From Chambers to Legal 500 – Key Differences

We often get asked about the differences between the international legal directories Chambers and Legal 500. Both have been going a long time and have a strong reputation in the market with clients. Who is better? One is chicken and the other lamb. Is it different meat, same gravy?

Following hot on the heels of Chambers deadlines, Legal 500’s are coming around the corner – August 3 (for client referees) and August 10 (word submissions)..

Five things to remember with Legal 500 that are different:

  1. Template: Unlike Chambers, there is no specific template for Legal 500 but to meet their criteria, you can create one that gives them what they need, in the order that they need it. Bullet points about the practice (this was section B10 in Chambers); Feedback (this was section D2 but look at the Legal 500 rankings); Team information and Work highlights.
  2. Work highlights: Legal 500 want between 5 and 10 matters maximum. Chambers asks for 15 so be selective and CHOOSE a few to lose if you need to. You can refer to them in the phone interview.
  3. Consider the timeframe – it is slightly later than Chambers. All work referred to should be either completed between August 2014 and July 2015 or ongoing.
  4. With 17 sections in Israel (compared to 11 in Chambers), Legal 500 have introduced two new areas this year within Dispute Resolution. These are Arbitration and Mediation and Class Actions.
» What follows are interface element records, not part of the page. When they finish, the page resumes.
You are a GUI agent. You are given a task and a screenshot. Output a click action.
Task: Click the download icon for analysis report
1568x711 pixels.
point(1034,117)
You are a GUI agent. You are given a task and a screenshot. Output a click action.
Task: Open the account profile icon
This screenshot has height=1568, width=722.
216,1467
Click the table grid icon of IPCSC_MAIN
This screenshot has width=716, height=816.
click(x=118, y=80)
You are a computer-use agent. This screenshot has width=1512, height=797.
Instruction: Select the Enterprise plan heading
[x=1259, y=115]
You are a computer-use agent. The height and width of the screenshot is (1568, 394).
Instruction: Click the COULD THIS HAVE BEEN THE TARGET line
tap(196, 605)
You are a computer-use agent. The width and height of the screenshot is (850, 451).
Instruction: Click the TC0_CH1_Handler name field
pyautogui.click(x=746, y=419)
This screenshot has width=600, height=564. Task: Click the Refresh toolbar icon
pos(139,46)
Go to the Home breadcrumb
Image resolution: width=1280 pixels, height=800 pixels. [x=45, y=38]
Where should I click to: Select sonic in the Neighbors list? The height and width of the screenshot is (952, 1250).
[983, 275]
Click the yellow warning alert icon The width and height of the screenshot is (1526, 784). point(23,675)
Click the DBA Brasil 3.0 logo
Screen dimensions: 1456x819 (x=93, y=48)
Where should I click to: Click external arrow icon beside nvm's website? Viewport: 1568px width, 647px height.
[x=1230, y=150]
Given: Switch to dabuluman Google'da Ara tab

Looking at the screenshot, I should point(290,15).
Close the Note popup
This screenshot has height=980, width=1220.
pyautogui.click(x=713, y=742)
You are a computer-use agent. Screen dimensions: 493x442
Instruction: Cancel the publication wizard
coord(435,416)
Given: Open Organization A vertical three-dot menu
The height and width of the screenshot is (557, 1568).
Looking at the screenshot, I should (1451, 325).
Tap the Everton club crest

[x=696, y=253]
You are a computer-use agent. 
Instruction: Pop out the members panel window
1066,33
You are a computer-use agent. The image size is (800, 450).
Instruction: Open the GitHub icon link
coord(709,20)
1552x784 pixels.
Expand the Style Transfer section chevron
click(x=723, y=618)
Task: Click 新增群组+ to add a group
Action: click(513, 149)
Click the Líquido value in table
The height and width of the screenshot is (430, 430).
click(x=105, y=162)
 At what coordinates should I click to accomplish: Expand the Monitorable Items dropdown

Unlike Chambers, there are also sections covering Insurance, Investment Funds, Telecoms and Media and Transport. If you are submitting for these sections, it is best to start gathering this data now and looking through other submissions for relevant content.
  5. Referees: Review the list provided for Chambers if you submitted them for Chambers and consider refreshing the list with available, responsive referees, who can comment on the wider team. Legal 500 allows you more referees as you are allowed up to 20.

Help them understand what you do. This is about giving them what they need and saying what you want to, but striking the balance between them. If they are the same meat but different gravy, there is no reason why you shouldn’t enjoy eating both.